**Your objective:**
In the Deep Q Learning documentation, how does the agent's exploration rate change during training, and how does that change affect its actions? Answer in one to three sentences.

**Reading passage:**

Deep Q Learning

DQNAgent Class

class pykitml.DQNAgent(layer_sizes, mem_size=10000)

This class implements Double Deep Q Learning for RL. Use a Neural Network with huber loss for predicting Q values.

__init__(layer_sizes, mem_size=10000)
Parameters:
  • layer_sizes (list) – A list of integers describing the number of layers and the number of neurons in each layer. For e.g. [784, 100, 100, 10] describes a network with one input layer having 784 neurons, two hidden LSTM layers having 100 neurons each and a dense output layer with 10 neurons.

  • mem_size (int) – The size for storing experience replay.

train(env, nepisodes, optimizer, batch_size=64, render=False, update_freq=1, explr_rate=1, explr_min=0.01, explr_decay=0.99, disc_factor=0.95)

Trains the agent on the given environment using deep Q learning.

Parameters:
  • env (obj) – Object that represents the environment. See Environment Class

  • nepisodes (int) – Number of episodes to train for.

  • optimizer (any Optimizer object) – See Optimizers

  • batch_size (int) – How many samples from replay experience to train on on each step.

  • render (bool) – If set to true, will call the render() method in env object.

  • update_freq (int) – How often to update the target model in episodes.

  • explr_rate (float) – Initial exploration rate. Higher the exploration rate, agent will take more random actions.

  • explr_min (float) – Minimum exploration rate.

  • explr_decay (float) – Multiplication factor for reducing exploration rate after each episode.

  • disc_factor (float) – Discount factor, value of future rewards.

exploit(env, render=False)

Exploit the trained model to make decision. No training occurs. Use to demo the trained agent.

Parameters:
  • env (obj) – Object that represents the environment. See Environment Class

  • render (bool) – If set to true, will call the render() method in env

plot_performance(N=30)

**Material provided:**
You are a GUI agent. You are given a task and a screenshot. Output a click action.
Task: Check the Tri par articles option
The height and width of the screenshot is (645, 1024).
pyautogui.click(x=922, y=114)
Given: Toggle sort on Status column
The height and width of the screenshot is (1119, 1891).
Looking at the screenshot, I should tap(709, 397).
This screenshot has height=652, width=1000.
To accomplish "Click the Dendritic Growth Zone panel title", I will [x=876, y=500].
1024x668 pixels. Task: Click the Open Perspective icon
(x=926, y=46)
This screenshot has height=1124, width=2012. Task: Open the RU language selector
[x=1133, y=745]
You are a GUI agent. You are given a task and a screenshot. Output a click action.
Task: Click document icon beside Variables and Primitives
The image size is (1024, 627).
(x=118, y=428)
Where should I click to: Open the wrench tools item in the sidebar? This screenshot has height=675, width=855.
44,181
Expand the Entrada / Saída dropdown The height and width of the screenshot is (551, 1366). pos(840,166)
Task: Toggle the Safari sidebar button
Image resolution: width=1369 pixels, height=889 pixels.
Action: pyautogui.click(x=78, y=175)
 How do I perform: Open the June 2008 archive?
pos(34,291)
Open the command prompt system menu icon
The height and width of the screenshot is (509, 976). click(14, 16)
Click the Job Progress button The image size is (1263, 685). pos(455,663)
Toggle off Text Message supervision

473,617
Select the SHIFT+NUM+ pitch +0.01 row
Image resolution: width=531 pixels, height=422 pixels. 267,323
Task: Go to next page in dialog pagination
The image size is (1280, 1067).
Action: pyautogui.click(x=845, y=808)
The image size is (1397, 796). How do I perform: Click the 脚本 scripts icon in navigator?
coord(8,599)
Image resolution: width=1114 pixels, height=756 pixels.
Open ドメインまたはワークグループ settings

**Finished task:**
The exploration rate starts at explr_rate (default 1). After each episode it is multiplied by explr_decay (default 0.99), and explr_min (default 0.01) sets its minimum. Because a higher exploration rate makes the agent take more random actions, the agent acts less randomly as the rate shrinks.